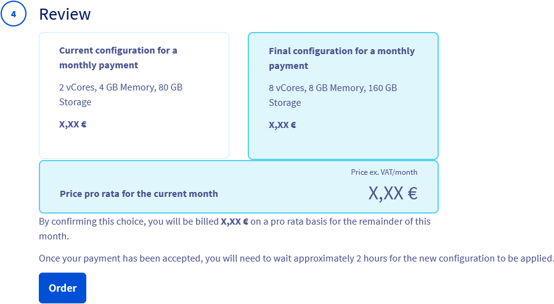Click the Price ex. VAT/month label
The height and width of the screenshot is (304, 554).
point(384,172)
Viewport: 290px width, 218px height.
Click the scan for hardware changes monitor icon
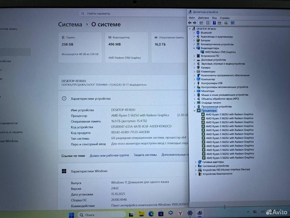coord(232,23)
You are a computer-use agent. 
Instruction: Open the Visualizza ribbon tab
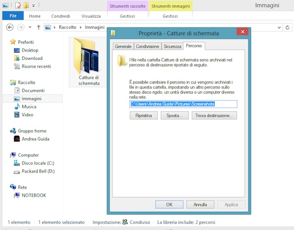(91, 16)
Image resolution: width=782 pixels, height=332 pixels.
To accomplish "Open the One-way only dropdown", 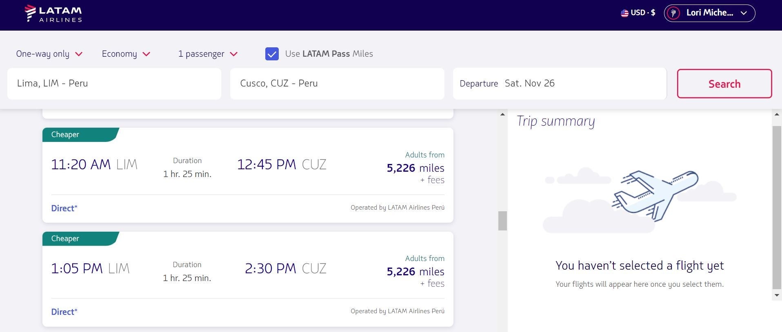I will point(49,54).
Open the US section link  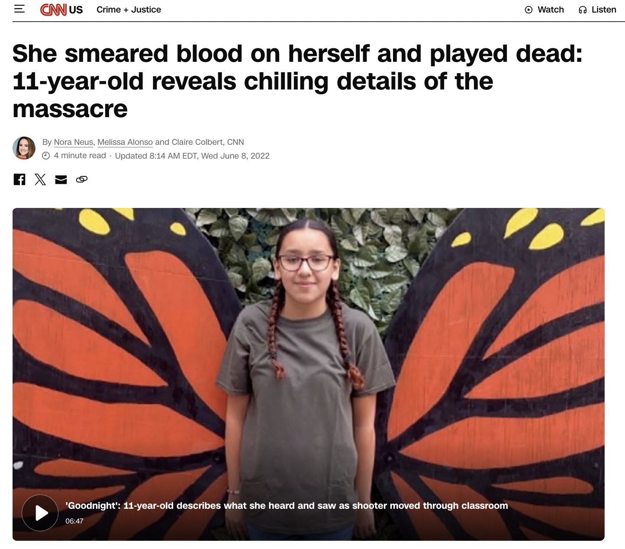coord(76,10)
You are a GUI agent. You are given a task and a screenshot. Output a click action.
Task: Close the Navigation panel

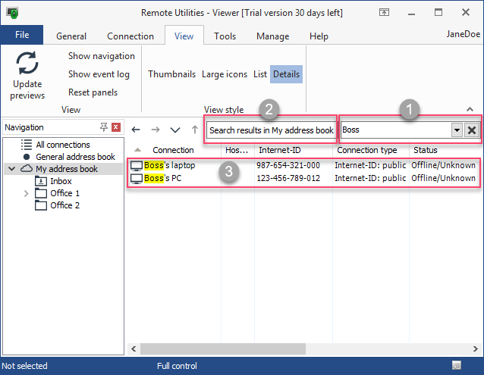(x=116, y=127)
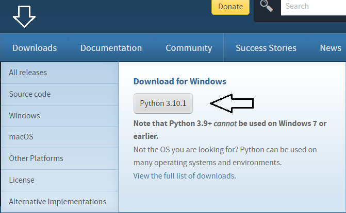This screenshot has height=213, width=346.
Task: Click News in the navigation bar
Action: 331,48
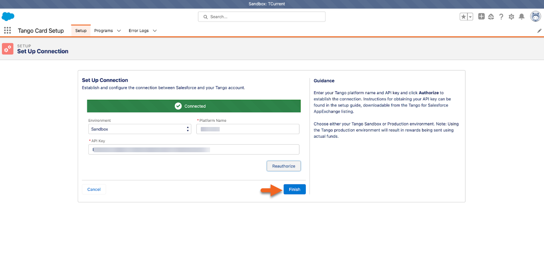Check notifications via the bell icon
The width and height of the screenshot is (544, 254).
pos(522,16)
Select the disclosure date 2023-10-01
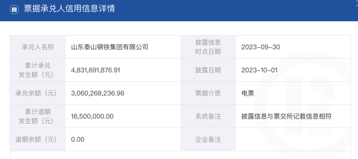 tap(259, 70)
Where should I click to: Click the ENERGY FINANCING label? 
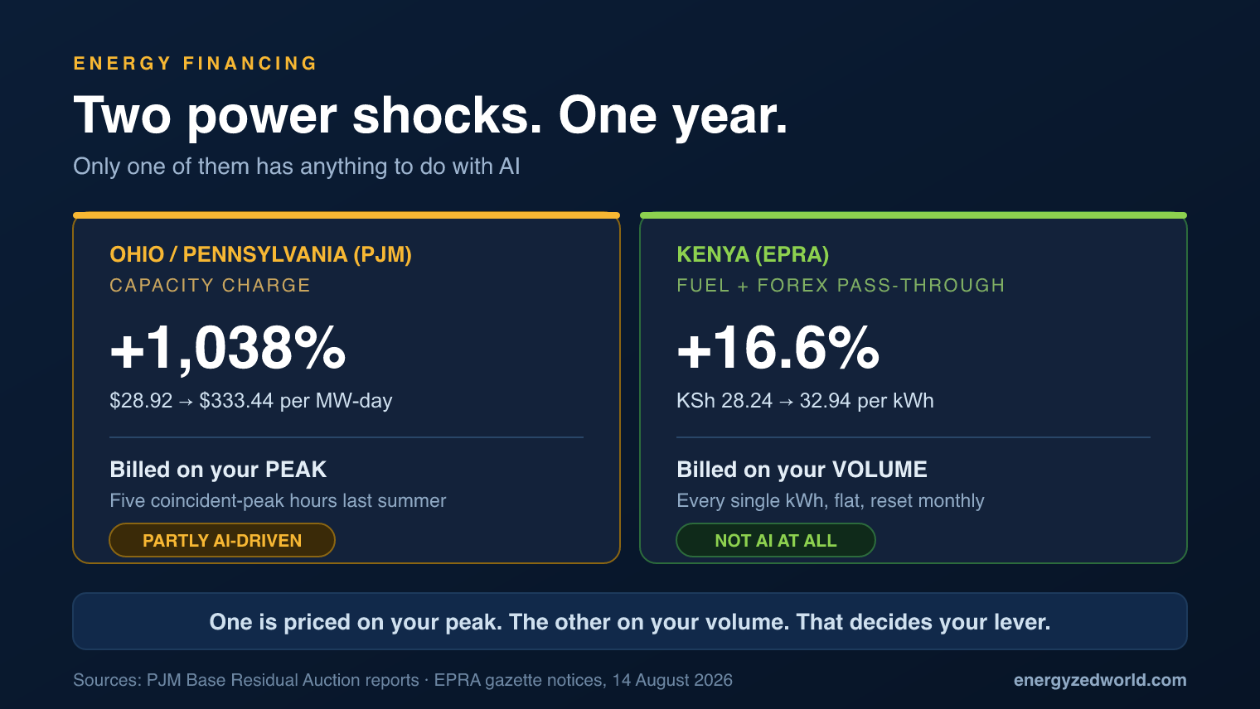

──────

> **Problem details**
Line count for the string "agent": please say how many lines in the entries above contain it, with no other words.

> **Exercise response**
2